* _What to do_
Beginning with the line containing "Where should I" and ending with the line containing "The height and", write out each line of the records below exactly; pictures and lines outside that range are left out.
****
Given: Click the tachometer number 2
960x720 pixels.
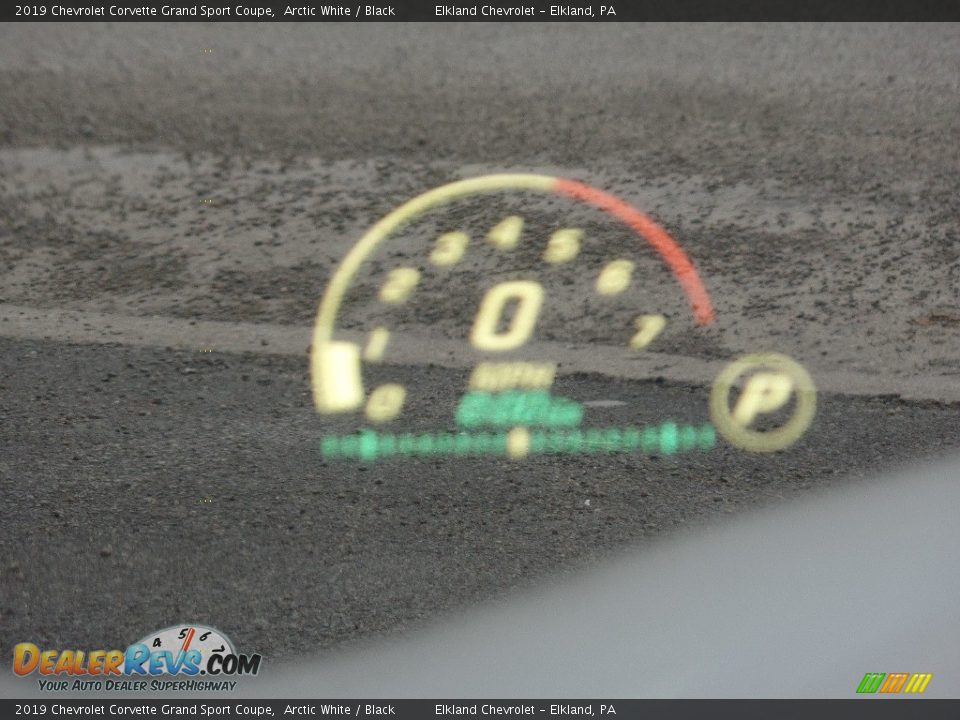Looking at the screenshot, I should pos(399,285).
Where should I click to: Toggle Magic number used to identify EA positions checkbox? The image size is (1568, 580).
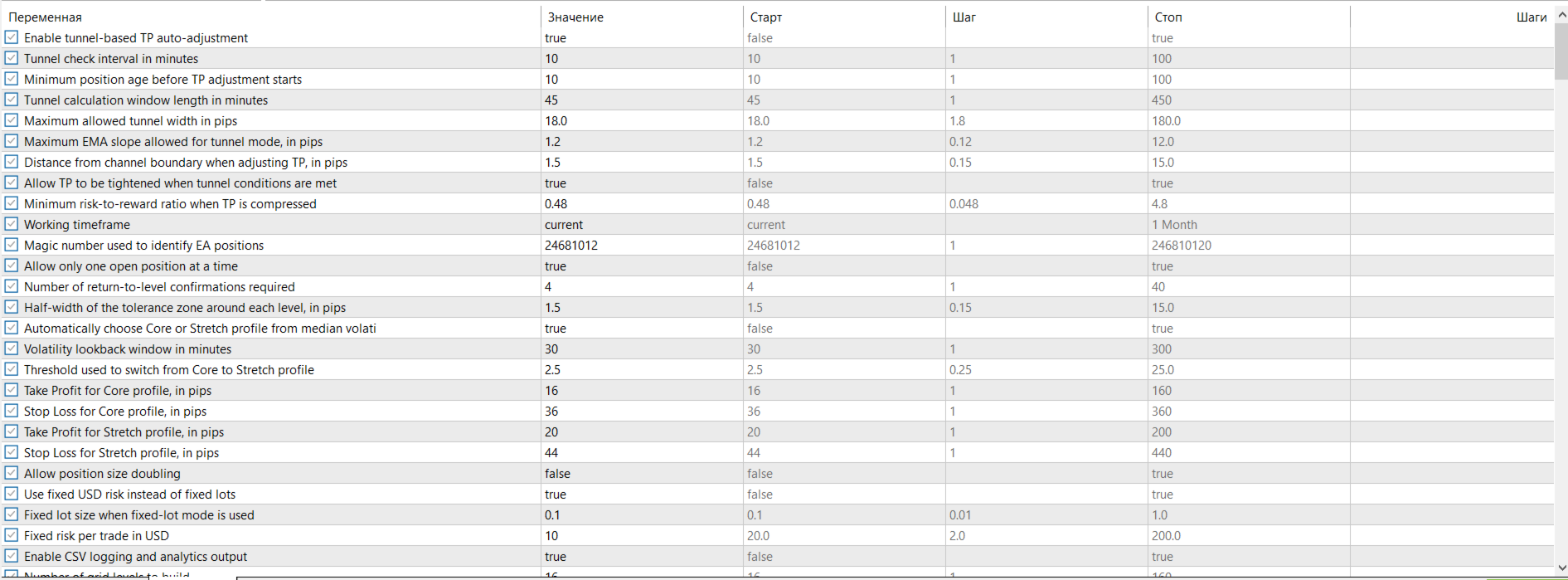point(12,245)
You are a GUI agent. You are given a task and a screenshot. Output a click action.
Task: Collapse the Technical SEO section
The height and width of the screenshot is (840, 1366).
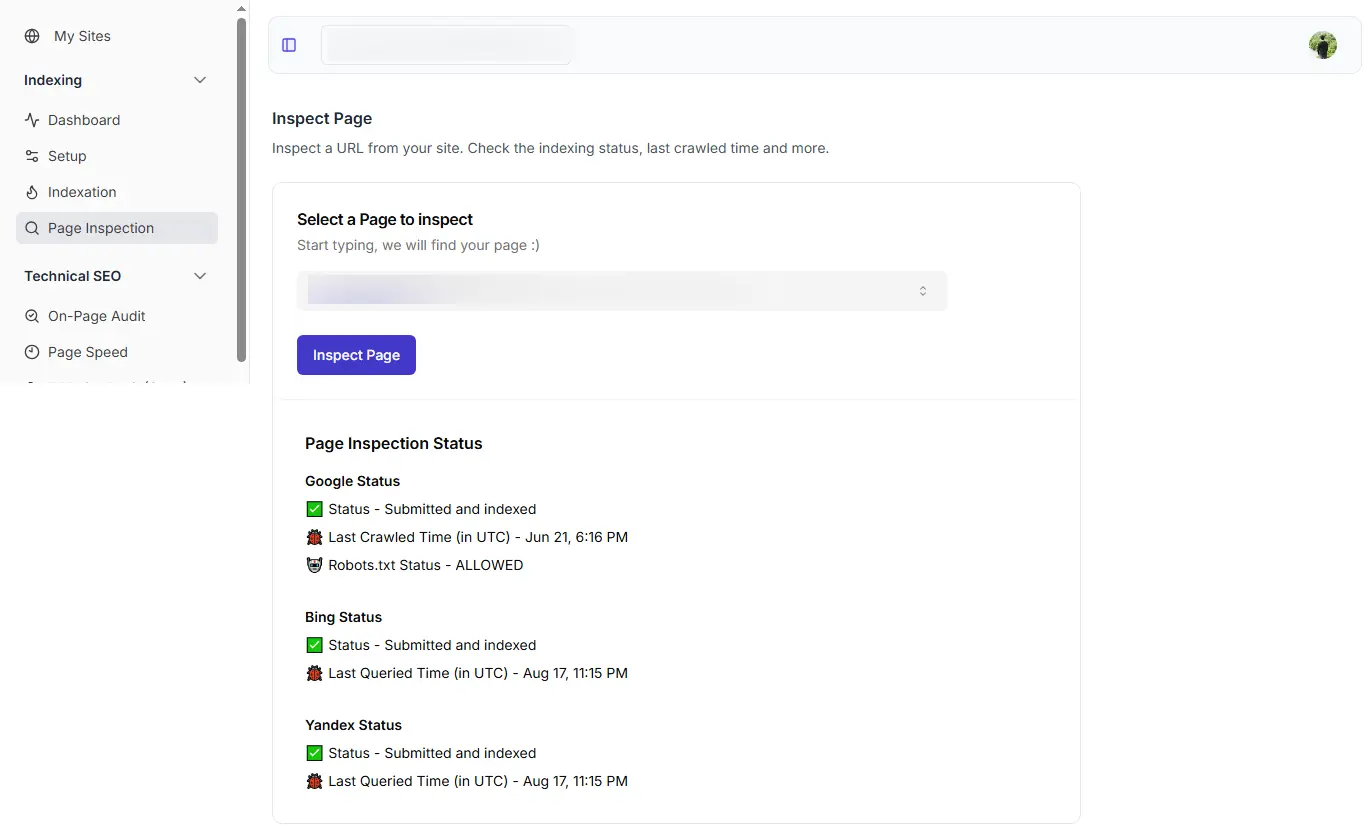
****
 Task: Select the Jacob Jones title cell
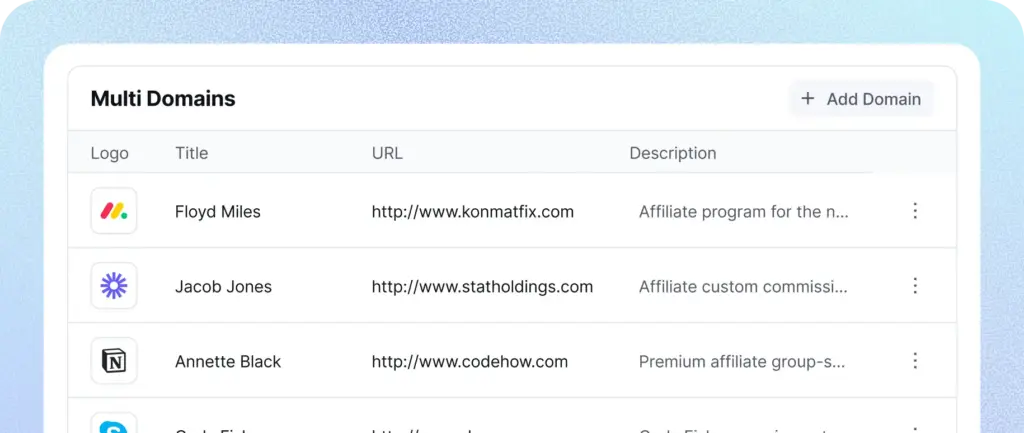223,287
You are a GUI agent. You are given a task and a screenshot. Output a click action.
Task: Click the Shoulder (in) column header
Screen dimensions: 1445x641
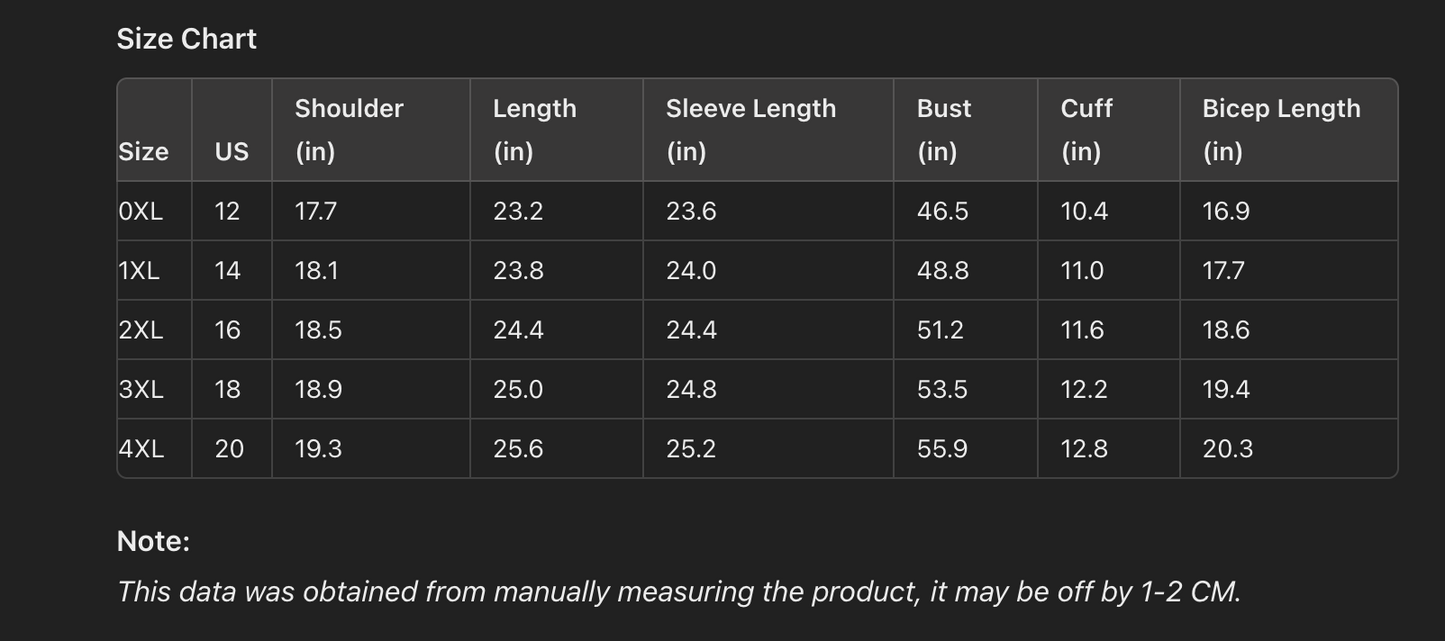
****
* _Solution for this exercise_
Where should I click to: Toggle Magic number used to identify EA positions checkbox? The image size is (1568, 580).
point(12,245)
You are a GUI agent. You are given a task and a screenshot. Output a click action.
Task: Collapse the Technical SEO section
The height and width of the screenshot is (840, 1366).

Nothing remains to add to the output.